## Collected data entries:

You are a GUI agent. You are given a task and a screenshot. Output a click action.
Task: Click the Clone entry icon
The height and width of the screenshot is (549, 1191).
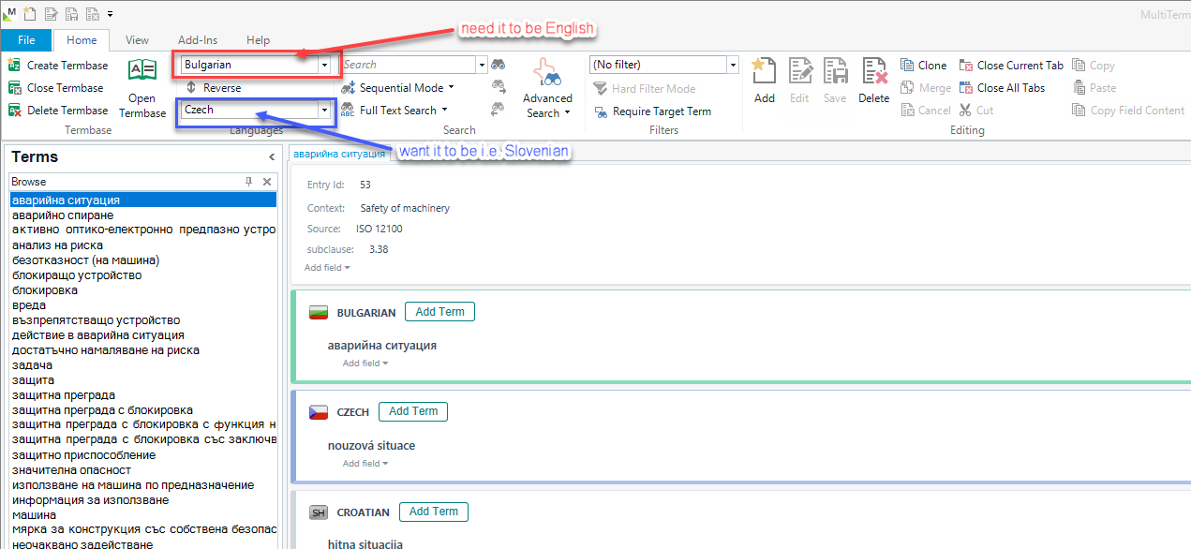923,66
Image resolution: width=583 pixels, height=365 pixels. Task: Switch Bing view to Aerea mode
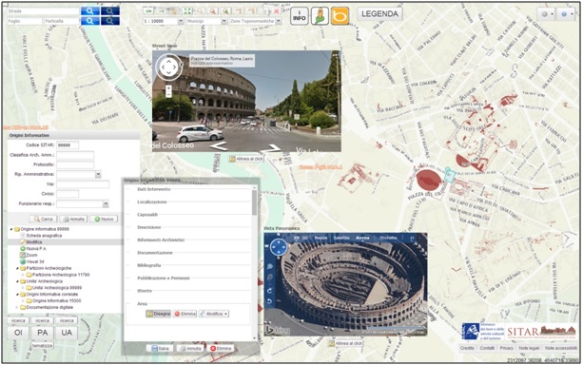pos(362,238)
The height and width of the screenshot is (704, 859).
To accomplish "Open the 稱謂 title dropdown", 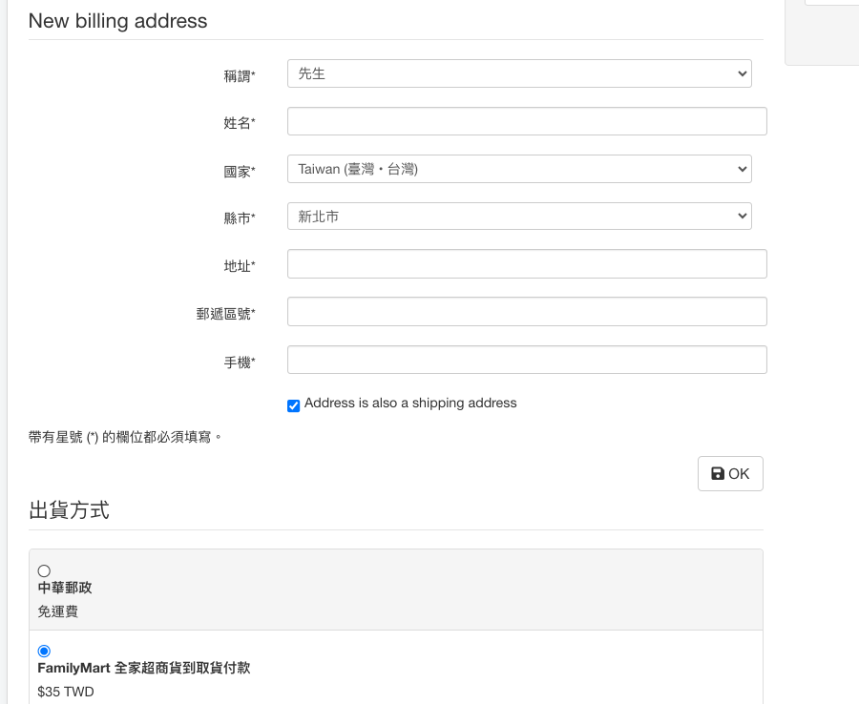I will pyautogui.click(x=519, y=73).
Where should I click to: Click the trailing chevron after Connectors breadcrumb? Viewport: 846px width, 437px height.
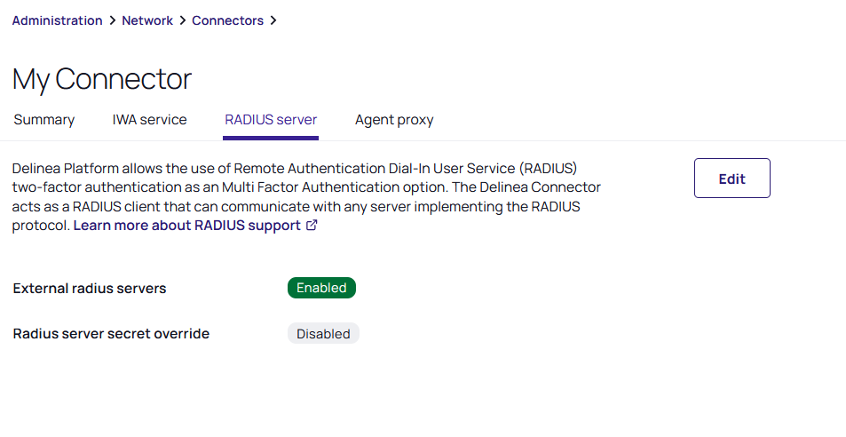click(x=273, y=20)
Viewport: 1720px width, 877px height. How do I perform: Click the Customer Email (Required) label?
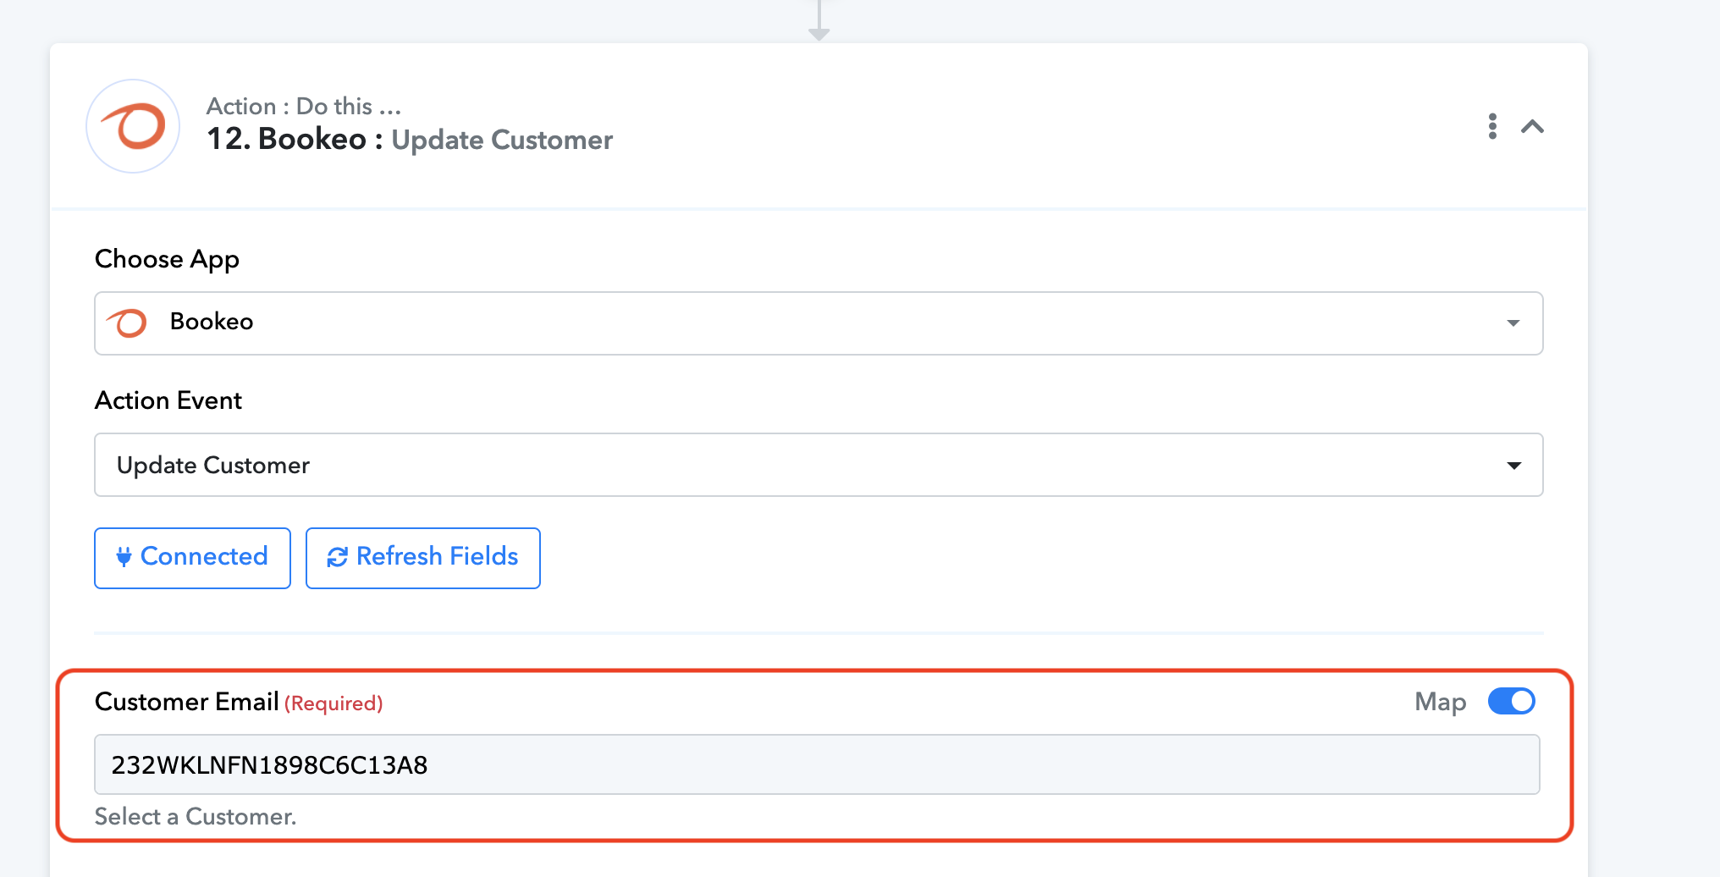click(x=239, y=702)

## How to complete this task:
Could you return each line, unchanged, from the line containing "Viewport: 1720px width, 877px" through the last line of the entries above, leaving out the pictures?

## Written reply:
Viewport: 1720px width, 877px height. How do I perform: Click the Customer Email (Required) label?
click(x=239, y=702)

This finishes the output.